Per consumare c’è bisogno di un reddito disponibile adeguato. Se questo si riduce, soprattutto per mancanza di lavoro, i consumi gli vanno dietro.  Non è un caso quindi se dal 2005 al 2013 i consumi siano cresciuti in Germania, Finlandia, Stati Uniti e Francia, dove c’è stata una variazione positiva del reddito disponibile, mentre si sono ridotti in Italia, Spagna, Irlanda e perfino l’Olanda.
Complessivamente, tra il 2007 e il 2013, il potere d’acquisto delle famiglie italiane è sceso del 10,4% e in termini di euro spesi in consumi finali siamo tornati ai livelli del 1999, cioè quindi anni indietro.

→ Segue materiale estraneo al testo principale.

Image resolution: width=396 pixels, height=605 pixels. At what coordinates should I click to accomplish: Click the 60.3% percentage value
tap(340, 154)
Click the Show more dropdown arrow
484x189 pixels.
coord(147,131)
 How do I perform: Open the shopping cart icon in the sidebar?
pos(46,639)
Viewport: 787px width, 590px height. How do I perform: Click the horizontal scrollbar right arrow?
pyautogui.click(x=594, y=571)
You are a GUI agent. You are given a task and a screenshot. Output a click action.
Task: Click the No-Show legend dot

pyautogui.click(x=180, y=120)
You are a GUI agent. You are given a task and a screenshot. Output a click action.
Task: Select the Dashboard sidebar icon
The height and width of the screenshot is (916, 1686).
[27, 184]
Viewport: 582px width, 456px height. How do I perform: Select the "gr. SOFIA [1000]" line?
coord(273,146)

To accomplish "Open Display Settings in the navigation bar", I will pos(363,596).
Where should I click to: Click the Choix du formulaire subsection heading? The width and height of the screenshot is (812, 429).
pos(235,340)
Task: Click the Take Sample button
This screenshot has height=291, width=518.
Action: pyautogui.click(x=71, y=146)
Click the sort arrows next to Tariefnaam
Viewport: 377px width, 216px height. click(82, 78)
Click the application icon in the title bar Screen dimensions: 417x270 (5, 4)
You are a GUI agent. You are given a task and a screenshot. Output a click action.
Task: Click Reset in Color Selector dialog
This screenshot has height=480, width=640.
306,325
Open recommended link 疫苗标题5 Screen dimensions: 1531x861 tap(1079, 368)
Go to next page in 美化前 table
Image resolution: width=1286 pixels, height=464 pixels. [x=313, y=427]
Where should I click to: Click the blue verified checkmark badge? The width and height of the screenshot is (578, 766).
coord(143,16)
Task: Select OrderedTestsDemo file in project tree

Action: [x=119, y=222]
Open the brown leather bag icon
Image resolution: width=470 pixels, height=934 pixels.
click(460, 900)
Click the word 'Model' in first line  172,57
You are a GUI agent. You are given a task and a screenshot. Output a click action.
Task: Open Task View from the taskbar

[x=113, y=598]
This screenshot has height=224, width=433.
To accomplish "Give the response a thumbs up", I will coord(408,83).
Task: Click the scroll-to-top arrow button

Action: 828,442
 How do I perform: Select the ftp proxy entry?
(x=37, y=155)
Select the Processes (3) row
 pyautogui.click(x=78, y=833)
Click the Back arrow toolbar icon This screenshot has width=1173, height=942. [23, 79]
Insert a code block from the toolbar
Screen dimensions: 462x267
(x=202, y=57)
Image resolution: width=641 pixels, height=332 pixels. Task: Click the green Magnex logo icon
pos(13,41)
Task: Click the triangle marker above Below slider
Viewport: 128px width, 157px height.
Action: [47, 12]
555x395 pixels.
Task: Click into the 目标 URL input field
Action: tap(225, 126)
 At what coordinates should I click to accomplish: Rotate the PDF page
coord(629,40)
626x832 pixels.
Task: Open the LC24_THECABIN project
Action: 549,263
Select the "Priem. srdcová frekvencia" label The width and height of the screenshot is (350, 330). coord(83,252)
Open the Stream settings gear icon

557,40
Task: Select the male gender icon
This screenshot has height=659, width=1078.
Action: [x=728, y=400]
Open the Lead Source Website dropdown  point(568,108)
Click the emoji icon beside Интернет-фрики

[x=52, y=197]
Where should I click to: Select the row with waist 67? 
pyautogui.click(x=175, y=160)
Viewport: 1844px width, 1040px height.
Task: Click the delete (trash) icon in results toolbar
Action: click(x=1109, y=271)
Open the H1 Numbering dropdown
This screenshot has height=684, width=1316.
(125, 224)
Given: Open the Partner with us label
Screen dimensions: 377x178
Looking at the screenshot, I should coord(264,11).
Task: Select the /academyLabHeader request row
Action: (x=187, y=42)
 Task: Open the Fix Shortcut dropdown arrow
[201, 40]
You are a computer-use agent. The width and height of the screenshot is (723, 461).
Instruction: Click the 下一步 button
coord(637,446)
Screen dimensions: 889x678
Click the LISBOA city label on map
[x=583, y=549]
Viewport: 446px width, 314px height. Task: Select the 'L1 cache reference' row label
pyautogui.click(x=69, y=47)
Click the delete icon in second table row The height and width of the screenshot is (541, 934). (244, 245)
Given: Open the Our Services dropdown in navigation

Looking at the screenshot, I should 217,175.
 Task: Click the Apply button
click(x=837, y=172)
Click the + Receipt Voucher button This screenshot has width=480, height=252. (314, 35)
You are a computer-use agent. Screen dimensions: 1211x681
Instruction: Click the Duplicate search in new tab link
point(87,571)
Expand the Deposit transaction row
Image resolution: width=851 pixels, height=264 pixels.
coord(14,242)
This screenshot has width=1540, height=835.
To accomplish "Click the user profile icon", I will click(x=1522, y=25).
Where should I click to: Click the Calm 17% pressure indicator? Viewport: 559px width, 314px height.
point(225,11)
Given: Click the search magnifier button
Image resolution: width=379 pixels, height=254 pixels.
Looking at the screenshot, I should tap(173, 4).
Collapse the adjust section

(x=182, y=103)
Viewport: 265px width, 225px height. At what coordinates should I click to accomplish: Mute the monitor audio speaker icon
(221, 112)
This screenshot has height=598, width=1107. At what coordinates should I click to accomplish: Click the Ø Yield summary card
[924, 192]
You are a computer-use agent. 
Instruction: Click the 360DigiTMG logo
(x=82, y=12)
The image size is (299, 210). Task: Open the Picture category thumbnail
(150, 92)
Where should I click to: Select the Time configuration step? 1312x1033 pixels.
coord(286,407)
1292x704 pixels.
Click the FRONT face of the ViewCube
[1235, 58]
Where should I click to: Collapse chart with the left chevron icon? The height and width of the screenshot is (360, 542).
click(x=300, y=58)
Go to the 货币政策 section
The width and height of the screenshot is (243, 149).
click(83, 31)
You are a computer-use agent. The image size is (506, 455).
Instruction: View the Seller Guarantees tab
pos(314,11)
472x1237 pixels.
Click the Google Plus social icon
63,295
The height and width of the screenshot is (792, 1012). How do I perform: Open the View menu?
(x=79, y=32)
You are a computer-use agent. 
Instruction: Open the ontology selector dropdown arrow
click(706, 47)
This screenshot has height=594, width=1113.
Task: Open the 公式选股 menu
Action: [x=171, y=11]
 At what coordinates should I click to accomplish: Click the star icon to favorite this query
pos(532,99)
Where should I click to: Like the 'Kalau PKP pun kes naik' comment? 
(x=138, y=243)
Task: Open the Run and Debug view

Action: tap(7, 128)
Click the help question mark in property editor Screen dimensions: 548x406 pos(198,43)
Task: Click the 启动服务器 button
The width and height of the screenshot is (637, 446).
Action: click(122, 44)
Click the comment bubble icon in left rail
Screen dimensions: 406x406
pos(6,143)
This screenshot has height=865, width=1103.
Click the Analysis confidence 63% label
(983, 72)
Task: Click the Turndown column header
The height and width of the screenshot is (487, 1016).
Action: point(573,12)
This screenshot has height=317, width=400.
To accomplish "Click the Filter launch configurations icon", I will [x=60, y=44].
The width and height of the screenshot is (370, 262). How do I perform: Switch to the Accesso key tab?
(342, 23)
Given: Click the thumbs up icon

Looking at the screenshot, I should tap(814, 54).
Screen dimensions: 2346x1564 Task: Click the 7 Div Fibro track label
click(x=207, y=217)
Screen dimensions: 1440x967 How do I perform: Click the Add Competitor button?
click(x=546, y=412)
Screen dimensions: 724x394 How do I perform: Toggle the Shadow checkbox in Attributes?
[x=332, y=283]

Se si fosse trattato di una decrescita per scelta consapevole, questa potrebbe essere interpretata anche come un segnale positivo di abbandono di un consumismo senza limiti. Ma avendo tutt’altre cause, l’interpretazione prevalente è che si spende meno perché ci sono meno soldi. Per forza non per scelta.

Così acquista ancora più valore la scelta di dove andare a fare la spesa. L’indagine mensile di TRE è un piccolo contributo ad una scelta consapevole, cioè informata. Confrontando i prezzi ci si può fare un’idea delle convenienze e scegliere di conseguenza.